Jurisprudences utilisées pour enrichir le commentaire
Fondements juridiques
Article 835 du Code de procédure civile En vigueur
Le président du tribunal judiciaire ou le juge des contentieux de la protection dans les limites de sa compétence peuvent toujours, même en présence d’une contestation sérieuse, prescrire en référé les mesures conservatoires ou de remise en état qui s’imposent, soit pour prévenir un dommage imminent, soit pour faire cesser un trouble manifestement illicite.
Dans les cas où l’existence de l’obligation n’est pas sérieusement contestable, ils peuvent accorder une provision au créancier, ou ordonner l’exécution de l’obligation même s’il s’agit d’une obligation de faire.
Article 145 du Code de procédure civile En vigueur
S’il existe un motif légitime de conserver ou d’établir avant tout procès la preuve de faits dont pourrait dépendre la solution d’un litige, les mesures d’instruction légalement admissibles peuvent être ordonnées à la demande de tout intéressé, sur requête ou en référé.
La juridiction territorialement compétente pour statuer sur une demande formée en application du premier alinéa est, au choix du demandeur, celle susceptible de connaître de l’affaire au fond ou, s’il y a lieu, celle dans le ressort de laquelle la mesure d’instruction doit être exécutée.

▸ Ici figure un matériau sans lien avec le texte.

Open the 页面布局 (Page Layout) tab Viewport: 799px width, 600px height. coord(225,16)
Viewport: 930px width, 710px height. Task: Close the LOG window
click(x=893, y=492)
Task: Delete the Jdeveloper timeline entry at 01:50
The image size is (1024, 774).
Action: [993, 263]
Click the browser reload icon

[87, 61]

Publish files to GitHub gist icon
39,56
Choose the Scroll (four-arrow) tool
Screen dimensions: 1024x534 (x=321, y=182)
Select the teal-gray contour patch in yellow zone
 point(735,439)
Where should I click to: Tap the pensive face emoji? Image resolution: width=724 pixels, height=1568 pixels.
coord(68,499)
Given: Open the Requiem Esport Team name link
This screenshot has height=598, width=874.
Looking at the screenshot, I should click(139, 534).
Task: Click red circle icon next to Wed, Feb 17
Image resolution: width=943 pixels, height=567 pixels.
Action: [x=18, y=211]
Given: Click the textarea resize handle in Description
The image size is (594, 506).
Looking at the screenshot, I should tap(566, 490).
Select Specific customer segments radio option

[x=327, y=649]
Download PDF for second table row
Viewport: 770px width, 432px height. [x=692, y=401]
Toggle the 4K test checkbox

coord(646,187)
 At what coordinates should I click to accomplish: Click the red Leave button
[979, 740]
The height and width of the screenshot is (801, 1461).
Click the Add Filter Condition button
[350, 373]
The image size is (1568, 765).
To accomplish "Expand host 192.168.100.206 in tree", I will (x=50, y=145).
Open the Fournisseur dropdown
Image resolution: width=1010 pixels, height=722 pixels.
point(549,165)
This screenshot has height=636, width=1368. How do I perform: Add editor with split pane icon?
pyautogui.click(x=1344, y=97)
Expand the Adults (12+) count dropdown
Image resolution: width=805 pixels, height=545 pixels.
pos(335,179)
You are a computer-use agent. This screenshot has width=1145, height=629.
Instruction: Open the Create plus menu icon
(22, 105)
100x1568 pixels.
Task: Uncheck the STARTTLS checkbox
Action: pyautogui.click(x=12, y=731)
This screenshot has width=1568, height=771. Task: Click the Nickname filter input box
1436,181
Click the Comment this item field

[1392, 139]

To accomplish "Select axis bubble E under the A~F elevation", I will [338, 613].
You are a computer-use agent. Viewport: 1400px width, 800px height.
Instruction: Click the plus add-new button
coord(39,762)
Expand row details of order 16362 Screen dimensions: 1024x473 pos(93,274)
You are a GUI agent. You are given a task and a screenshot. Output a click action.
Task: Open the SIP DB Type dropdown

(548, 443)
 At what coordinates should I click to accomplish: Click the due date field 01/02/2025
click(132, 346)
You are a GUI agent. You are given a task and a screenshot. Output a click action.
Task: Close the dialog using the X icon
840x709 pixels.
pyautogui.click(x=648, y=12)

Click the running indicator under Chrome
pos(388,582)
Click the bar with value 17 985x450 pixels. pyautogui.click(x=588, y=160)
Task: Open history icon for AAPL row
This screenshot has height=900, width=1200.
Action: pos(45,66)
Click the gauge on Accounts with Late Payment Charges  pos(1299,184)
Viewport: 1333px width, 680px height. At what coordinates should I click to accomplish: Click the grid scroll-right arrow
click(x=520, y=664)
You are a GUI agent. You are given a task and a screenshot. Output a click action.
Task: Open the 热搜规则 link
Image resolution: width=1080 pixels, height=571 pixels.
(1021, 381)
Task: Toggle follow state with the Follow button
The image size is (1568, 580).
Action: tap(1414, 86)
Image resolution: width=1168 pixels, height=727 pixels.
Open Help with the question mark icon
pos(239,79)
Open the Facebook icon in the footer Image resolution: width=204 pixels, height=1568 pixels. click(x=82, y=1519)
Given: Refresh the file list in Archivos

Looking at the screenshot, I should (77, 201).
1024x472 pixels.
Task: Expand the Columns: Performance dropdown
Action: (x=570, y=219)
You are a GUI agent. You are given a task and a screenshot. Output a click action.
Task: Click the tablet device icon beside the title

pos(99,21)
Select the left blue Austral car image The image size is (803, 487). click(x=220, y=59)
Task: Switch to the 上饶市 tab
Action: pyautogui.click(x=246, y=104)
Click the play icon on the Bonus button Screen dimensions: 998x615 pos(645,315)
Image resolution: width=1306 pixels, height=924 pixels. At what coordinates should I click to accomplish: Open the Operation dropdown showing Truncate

Par dérogation au deuxième alinéa, lorsque la mesure d’instruction porte sur un immeuble, la juridiction du lieu où est situé l’immeuble est seule compétente.
Article 1240 du Code civil En vigueur
Article 700 du Code de procédure civile En vigueur
Le juge condamne la partie tenue aux dépens ou qui perd son procès à payer :
1° A l’autre partie la somme qu’il détermine, au titre des frais exposés et non compris dans les dépens ;
2° Et, le cas échéant, à l’avocat du bénéficiaire de l’aide juridictionnelle partielle ou totale une somme au titre des honoraires et frais, non compris dans les dépens, que le bénéficiaire de l’aide aurait exposés s’il n’avait pas eu cette aide. Dans ce cas, il est procédé comme il est dit aux alinéas 3 et 4 de l’article 37 de la loi n° 91-647 du 10 juillet 1991 .
Dans tous les cas, le juge tient compte de l’équité ou de la situation économique de la partie condamnée. Il peut, même d’office, pour des raisons tirées des mêmes considérations, dire qu’il n’y a pas lieu à ces condamnations.
Les parties peuvent produire les justificatifs des sommes qu’elles demandent.
La somme allouée au titre du 2° ne peut être inférieure à la part contributive de l’Etat majorée de 50 %.